Stand Up and Fight, 1939, is playing on Turner Classic Movies on Friday July 27 at 7:45 a.m. Closed captioned.
Cynical Southern gentleman Blake Cantrell (Robert Taylor) is forced to sell his plantation and seek employment with a stagecoach company run by Captain Starkey (Wallace Beery) and owned by lovely Susan (Florence Rice). But is the company actually illegally transporting slaves? And can a leopard, the cavalier Blake, actually change its spots?
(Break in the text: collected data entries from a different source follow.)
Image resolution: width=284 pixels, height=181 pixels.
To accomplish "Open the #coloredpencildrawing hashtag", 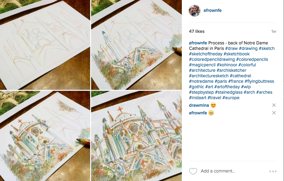I will click(x=212, y=59).
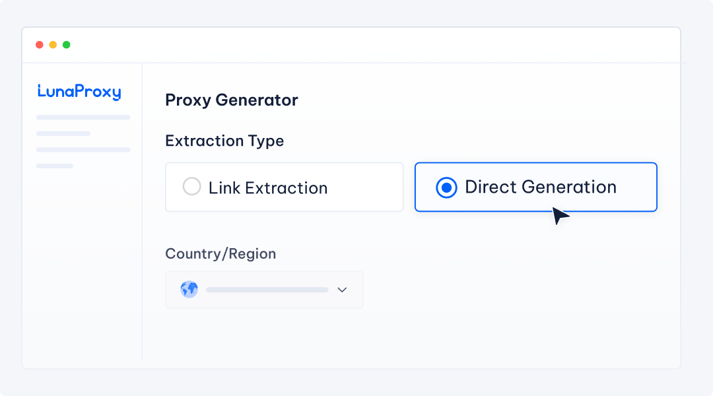
Task: Click empty space right of Link Extraction text
Action: [366, 187]
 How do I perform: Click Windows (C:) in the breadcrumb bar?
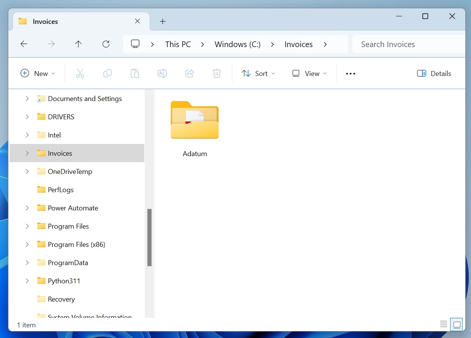237,44
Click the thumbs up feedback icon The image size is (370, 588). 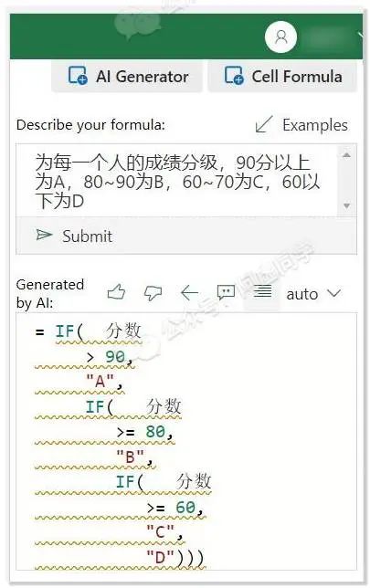[x=116, y=292]
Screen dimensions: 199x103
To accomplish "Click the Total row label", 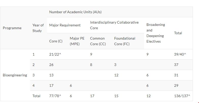I will click(x=37, y=96).
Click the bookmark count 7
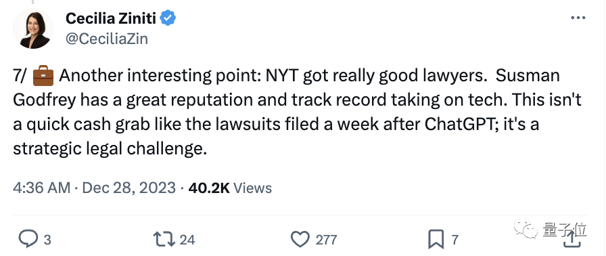606x256 pixels. coord(455,240)
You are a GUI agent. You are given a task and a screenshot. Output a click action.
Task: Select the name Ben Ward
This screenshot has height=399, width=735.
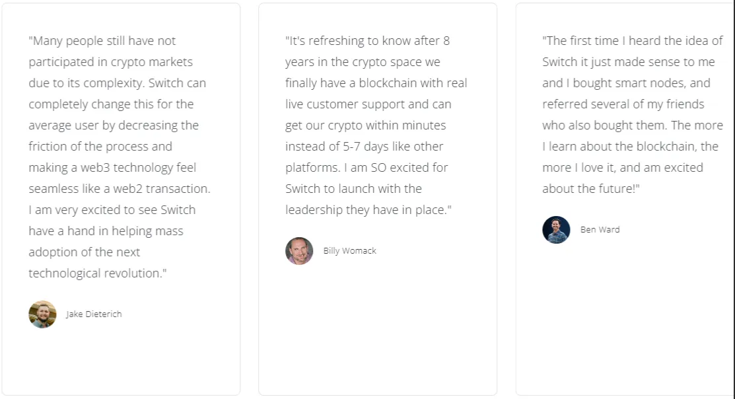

I didn’t expect much from this movie, and was thoroughly and positively surprised by the sharp writing and ebullient acting, and contrary to many A-movies of its day its aim is no way an aesthetic ‘arty’ one. Made in 1939, this movie addresses all sorts of controversial issues, and they have a way of taking you by surprise along the way. The movie is really about abolitionism and treats its subject with remarkable subtlety, although why and how the lynch-mob, the one that we encounter in the last third of the film, goes after white man Starkey is never made quite clear. Cantrell’s gradual moral reform is well-explained and plausible, not least because of Taylor’s warmth and humanity in the part. Yes, he is handsome, but here it is almost besides the point. Wallace Beery has a field day with the larger-than-life captain, very cleverly balancing on the edge of buffoonery but with plenty of edge and ambiguity.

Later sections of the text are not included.